Francis Gosselin is the sort of lunatic who looks at a lightweight and balanced sports car like the Honda S2000 and says, “this is nice, but it could use another 400 hp.” For years, he’s been engine swapping everything from S2000s to RX-8s, RX-7s; you name it, in his Montreal-based shop Serious Swap. This is his baby: meet the 500+ whp V10 swapped Honda S2000, named Katrina.
Before the Honda purists grab their pitch forks, this S2000 was as good as dead when Francis picked her up. Originally US registered; it had just 30,000 miles on the clock when it was caught in Hurricane Katrina. According to Francis, it spent days under several feet of flood water before it was rescued and brought to Montreal. With flood damage on its title, it was immediately parted out leaving just a door and a shell. That shell sat in a local backyard for five years of rain, snow, and slush before Francis came across it. Being a longtime drifting fanatic, the shell’s fate was obvious to him when he came across it: “I knew I couldn’t register it, so I had a plan; drift car!”
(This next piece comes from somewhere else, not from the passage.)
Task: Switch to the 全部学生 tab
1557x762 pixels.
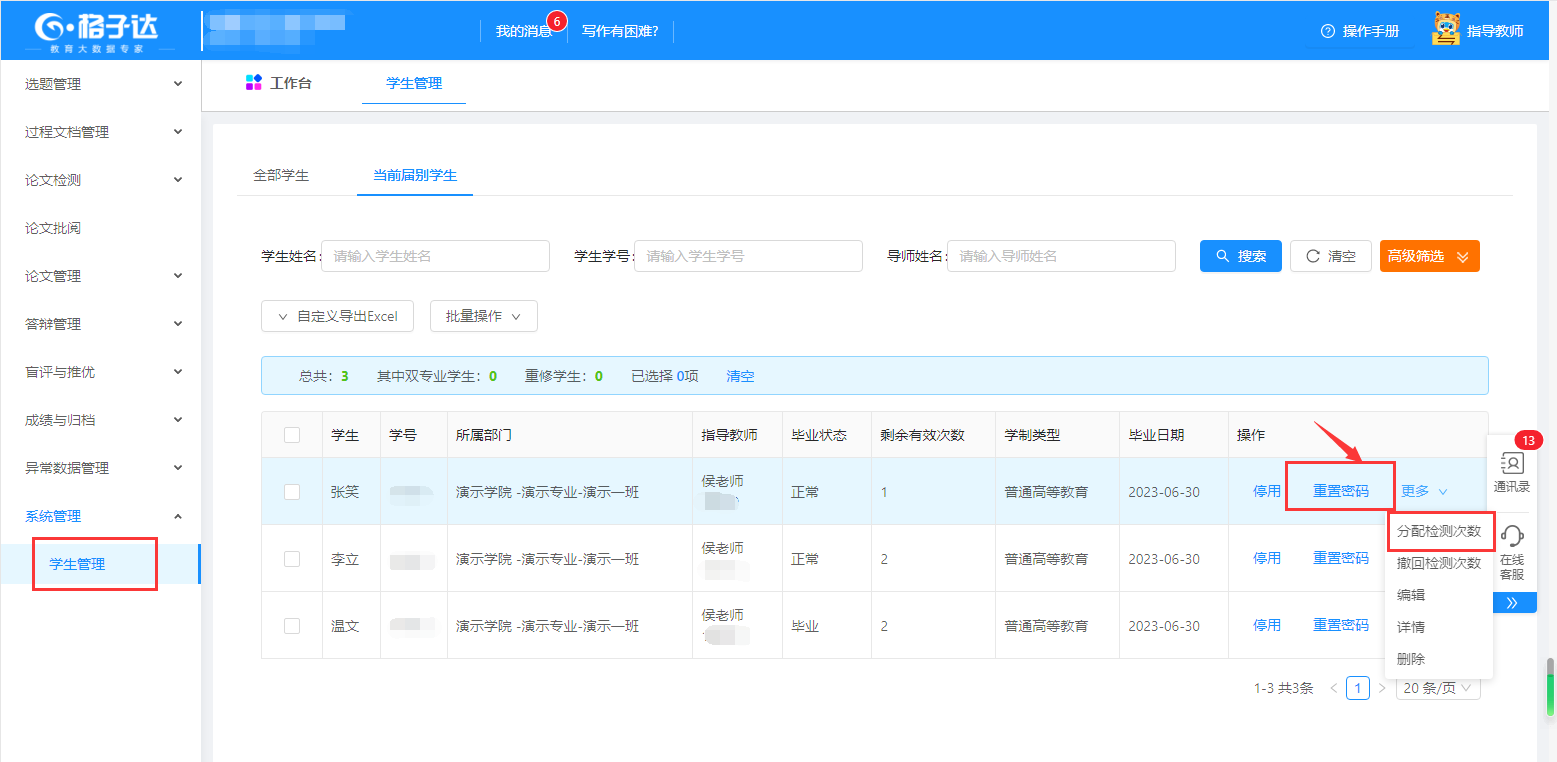Action: coord(281,175)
Around the same time, a customer came to him looking to twin-turbocharge his 2006 Dodge Viper, but rather than boost the original motor, Francis swapped in a built engine. Then, rather than pay labor on the build, the customer gave him the original engine as payment for the job. Combine that engine, the S2000 shell, a T56 transmission and a momentous amount of custom work, and the V10 powered S2000 was born. The full list of parts used reads off like a pre-owned car dealership inventory list. The rear differential is from a Nissan 350z that’s been welded; the result of breaking eight different differentials before settling on the Nissan’s. The rack and pinion steering rack is from a Ford Mustang to allow for greater steering angle. The brake master cylinder is actually the clutch master cylinder out of a Mazda RX-8 after he experienced problems with the Wilwood master cylinder that came with the car’s big brake kit.
Wheels and tires? During his time at TOPP Drift, I watched Francis mount OEM Acura wheels, Ford Mustang wheels, and Mazda RX-8 wheels, to name a few. Like other grass-roots drifters, Francis relies on cheap used tires, and will literally go through a set in two laps of Shannonville. Photographing Francis on track was a challenge, because by the time he came around for a second lap, tire smoke from his first lap was still lingering in the air creating a smoke screen, and trying to capture any car behind him was utterly pointless.
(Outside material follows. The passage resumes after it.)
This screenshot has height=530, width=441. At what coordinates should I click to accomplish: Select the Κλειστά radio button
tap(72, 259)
If you spend enough time on the internet, you’ start to believe that doing an engine swap is easy. It’s not. It’s really freaking hard. Everything on this car is custom. Custom engine mounts, custom steering rack mounts, a custom toe-arm adapter to allow the Ford rack to work with Honda spindles, a custom driveshaft, custom differential mounts, custom half-shafts. That’s not including the custom wiring to allow the whole car to communicate, all the fuel line fittings, vacuum hoses, you name it. When I asked Francis how he learned this sort of complex engineering, he shrugged and remarked, “over the years, I learned tricks.”
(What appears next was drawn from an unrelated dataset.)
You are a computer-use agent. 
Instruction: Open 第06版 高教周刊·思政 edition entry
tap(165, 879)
How difficult is it to actually fit a Viper V10 and a T56 transmission into an S2000? Francis makes it sound easy. The transmission tunnel and engine bay provided enough room for the V10 and beefier transmission. The only cutting needed was done to allow the starter motor to clear the body. Has it been reliable? After three years of drifting, the only thing he’s broken has been an axle.
The actual build started just one week before the infamous Hondafest. It took three days to get the car painted with the grey and orange scheme you see today. After another three days, the car was mostly complete, just missing a wiring harness and a radiator. After it was finished shocking and offending Honda-loyalists at Hondafest, it returned home and sat untouched for another year. One week before next year’s Hondafest, the car was finally complete and ready to kill tires.
Over the years, I’ve learned that there are car enthusiasts, and driving enthusiasts, and a whole spectrum between the two. Stance guys fall into the former category. For them, a car is a work of art to be photographed and admired. Then you have guys like Francis. The hood doesn’t clear the V10’s intake manifold? Take an angle grinder and cut a hole in it. Bumpers keep breaking off during drifting? Replace them with crash bars. This car has one purpose in life: generate tire smoke and go sideways. Francis is one of those bona fide automotive legends who can make quick work of an engineering problem using an angle grinder and a tig welder; work that would have taken actual engineers months of CNC design. Katrina is the ultimate expression of resourcefulness, and the end result is badass. Something tells me we’ll be seeing more of Francis in the future — possibly at a small event known locally at Formula Drift.